### What you should do
The answer must consist of each line below that holds the word "agent", copied as it stands.

━━━━━━━━━━━━━━━━━━━━

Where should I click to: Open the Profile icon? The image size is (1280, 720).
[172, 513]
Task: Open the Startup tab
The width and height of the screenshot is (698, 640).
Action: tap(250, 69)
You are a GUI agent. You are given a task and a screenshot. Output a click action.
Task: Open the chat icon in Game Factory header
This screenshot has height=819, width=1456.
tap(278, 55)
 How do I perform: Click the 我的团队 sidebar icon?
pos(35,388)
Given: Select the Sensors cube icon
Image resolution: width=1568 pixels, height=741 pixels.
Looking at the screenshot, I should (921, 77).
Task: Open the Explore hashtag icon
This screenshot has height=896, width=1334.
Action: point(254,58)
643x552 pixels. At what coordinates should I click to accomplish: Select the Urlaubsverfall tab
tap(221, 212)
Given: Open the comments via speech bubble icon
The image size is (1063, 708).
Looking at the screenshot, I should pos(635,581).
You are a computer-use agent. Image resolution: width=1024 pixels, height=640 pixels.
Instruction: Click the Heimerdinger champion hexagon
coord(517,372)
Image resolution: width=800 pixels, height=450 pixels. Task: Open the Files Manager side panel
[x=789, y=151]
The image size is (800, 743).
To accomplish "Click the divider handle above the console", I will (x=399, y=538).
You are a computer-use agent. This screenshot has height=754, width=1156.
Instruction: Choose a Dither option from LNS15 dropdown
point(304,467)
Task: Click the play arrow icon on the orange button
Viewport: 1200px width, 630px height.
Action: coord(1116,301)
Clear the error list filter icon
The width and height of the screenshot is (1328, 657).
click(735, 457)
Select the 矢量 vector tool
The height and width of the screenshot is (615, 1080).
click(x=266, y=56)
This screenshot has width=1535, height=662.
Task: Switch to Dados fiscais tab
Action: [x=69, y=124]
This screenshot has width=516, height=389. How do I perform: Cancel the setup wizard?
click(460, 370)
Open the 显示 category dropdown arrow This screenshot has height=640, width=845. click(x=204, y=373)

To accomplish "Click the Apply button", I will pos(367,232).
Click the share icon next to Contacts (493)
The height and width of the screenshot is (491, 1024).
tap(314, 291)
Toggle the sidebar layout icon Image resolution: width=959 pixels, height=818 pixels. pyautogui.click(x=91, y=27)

━━━━━━━━━━━━━━━━━━━━

### Output of the exercise
You are a GUI agent. You are given a task and a screenshot. Output a click action.
You are a computer-use agent. Image resolution: width=1024 pixels, height=640 pixels.
You are a computer-use agent. This screenshot has height=754, width=1156.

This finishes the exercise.